Specific Jurisdiction-Remaining
Regional Urology Entities
The Price entities further
argue that specific jurisdiction exists over the Regional Urology entities
because Regional Urology, L.L.C. maintained an office in Marshall and because
Gerald Henry, M.D. and Thomas Palmer, M.D. sought to solicit, by written
correspondence (the “solicitation letter”), at least one Texas patient of Dr.

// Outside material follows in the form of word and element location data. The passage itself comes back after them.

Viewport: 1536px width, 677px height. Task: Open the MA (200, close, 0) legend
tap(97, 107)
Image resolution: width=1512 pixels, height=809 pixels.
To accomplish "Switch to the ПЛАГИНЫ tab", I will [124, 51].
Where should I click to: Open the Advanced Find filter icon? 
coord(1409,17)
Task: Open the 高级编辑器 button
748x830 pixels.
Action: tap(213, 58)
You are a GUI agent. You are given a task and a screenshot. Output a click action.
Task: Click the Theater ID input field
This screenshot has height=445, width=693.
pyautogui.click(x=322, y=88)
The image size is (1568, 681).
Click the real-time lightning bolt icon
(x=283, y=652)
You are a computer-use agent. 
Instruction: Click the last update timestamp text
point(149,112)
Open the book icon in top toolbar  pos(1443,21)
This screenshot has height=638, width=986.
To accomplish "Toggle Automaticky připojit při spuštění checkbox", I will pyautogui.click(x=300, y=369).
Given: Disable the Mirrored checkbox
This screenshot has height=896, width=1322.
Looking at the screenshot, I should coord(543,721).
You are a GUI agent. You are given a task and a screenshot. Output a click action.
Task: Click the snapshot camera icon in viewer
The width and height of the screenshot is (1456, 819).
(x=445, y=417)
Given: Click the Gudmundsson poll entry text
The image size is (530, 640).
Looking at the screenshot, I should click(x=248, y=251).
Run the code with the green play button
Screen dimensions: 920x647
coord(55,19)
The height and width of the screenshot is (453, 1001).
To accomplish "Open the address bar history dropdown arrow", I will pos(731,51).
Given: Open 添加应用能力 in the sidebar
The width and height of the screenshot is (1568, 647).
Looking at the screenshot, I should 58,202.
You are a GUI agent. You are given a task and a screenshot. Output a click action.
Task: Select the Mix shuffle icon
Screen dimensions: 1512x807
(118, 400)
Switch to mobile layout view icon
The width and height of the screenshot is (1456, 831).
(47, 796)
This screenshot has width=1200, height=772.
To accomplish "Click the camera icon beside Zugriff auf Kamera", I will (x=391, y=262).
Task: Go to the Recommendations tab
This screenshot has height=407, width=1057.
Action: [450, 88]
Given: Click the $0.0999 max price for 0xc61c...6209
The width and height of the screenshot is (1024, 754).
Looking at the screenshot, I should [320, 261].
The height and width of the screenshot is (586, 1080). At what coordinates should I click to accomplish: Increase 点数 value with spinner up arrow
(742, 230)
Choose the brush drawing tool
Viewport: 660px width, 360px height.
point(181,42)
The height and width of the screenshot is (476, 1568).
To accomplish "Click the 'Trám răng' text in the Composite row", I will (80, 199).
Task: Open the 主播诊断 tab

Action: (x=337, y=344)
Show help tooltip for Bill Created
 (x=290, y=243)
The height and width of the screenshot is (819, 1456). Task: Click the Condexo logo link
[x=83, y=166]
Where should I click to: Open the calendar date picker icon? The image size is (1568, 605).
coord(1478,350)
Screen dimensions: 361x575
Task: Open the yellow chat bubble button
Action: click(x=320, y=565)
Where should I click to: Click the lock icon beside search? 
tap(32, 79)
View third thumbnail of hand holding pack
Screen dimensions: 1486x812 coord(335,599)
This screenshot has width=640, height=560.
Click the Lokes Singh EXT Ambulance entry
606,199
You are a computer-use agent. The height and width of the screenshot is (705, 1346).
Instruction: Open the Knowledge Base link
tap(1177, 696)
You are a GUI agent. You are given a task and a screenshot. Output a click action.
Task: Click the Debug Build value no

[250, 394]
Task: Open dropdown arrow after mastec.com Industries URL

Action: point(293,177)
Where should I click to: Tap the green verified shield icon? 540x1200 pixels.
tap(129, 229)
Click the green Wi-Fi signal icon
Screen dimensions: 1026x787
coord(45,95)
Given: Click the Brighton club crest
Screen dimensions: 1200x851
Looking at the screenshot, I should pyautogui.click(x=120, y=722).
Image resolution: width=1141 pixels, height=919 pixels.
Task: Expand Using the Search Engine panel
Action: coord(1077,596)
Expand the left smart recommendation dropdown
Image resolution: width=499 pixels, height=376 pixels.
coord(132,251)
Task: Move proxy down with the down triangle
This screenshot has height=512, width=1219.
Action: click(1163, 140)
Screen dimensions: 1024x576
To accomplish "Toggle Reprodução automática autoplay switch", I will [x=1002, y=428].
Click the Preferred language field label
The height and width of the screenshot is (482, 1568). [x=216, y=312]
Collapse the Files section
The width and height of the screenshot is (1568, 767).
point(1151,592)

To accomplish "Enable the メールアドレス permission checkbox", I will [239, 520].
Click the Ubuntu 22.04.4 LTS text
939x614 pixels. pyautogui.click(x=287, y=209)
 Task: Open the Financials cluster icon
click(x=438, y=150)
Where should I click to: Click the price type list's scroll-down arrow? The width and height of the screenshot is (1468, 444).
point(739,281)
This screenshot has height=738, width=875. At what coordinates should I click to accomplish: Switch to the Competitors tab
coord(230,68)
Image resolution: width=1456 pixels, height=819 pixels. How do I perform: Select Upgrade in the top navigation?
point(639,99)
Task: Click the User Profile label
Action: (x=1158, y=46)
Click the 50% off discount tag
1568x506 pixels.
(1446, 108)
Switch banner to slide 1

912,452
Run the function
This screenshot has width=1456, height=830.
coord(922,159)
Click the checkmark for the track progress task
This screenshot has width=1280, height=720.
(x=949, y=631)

Price. As set forth above, the existence of the Marshall office demonstrates
contacts that Regional Urology, L.L.C. maintained with Texas. However,
Regional Urology, L.L.C.’s contacts are not imputed to the other Regional
Urology entities. See PHC-Minden, 235 S.W.3d at 173.
Moreover, the
solicitation letter was written by a doctor who arguably had some connection to
a Regional Urology entity. But there is nothing in the record to impute the
existence of the Texas contact, if any, derived from this letter to any of the
remaining Regional Urology entities. The letter does not contain the letterhead
of any of the remaining Regional Urology entities. Moreover, the doctors do
not identify themselves as members or officers of any of the remaining Regional
Urology entities. See Coleman v. Klockner & Co. AG, 180
S.W.3d 577, 588 (Tex. App.–Houston [14th Dist.] 2005, no pet.) (actions of
independent contractor, by themselves, not sufficient to subject nonresident
corporation to jurisdiction of forum state) (citing O’Quinn v. World
Indus. Constructors, Inc., 874 F. Supp. 143, 145 (E.D. Tex.), aff’d,
68 F.3d 471 (5th Cir. 1995)). Thus, we conclude that specific
jurisdiction does not exist over Regional Urology Ambulatory Surgery Center,
L.L.C., Regional Urology Property Group, L.L.C., Regional Urology Oncology and
Radiation Treatment Center, L.L.C., and Regional Urology Oncology and Radiation
Group, L.L.C. Consequently, we hold that the trial court improperly overruled
the Regional Urology entities’ special appearance with regard to these
remaining entities.
Conclusion
We have held that the
trial court properly overruled the Regional Urology entities’ special
appearance with regard to Regional Urology, L.L.C. We have further held that
the trial court erred in overruling the Regional Urology entities’ special
appearance with regard to Regional Urology Ambulatory Surgery
Center, L.L.C., Regional Urology Property Group, L.L.C., Regional Urology
Oncology and Radiation Treatment Center, L.L.C., and Regional Urology Oncology
and Radiation Group, L.L.C. As such, we have sustained the Regional Urology
entities’ sole issue in part and overruled it in part. Having done so, we reverse
the trial court’s order denying the Regional Urology entities’ special
appearance with regard to Regional Urology Ambulatory Surgery Center, L.L.C.,
Regional Urology Property Group, L.L.C., Regional Urology Oncology and
Radiation Treatment Center, L.L.C., and Regional Urology Oncology and Radiation
Group, L.L.C. and remand the case with instructions that the
trial court dismiss the Price entities’ causes of action against these
entities for want of jurisdiction. We affirm the
remainder of the trial court’s order denying the Regional Urology entities’
special appearance.
Brian Hoyle
Justice
Opinion
delivered February 26, 2010.
Panel
consisted of Worthen, C.J., Griffith, J., and Hoyle, J.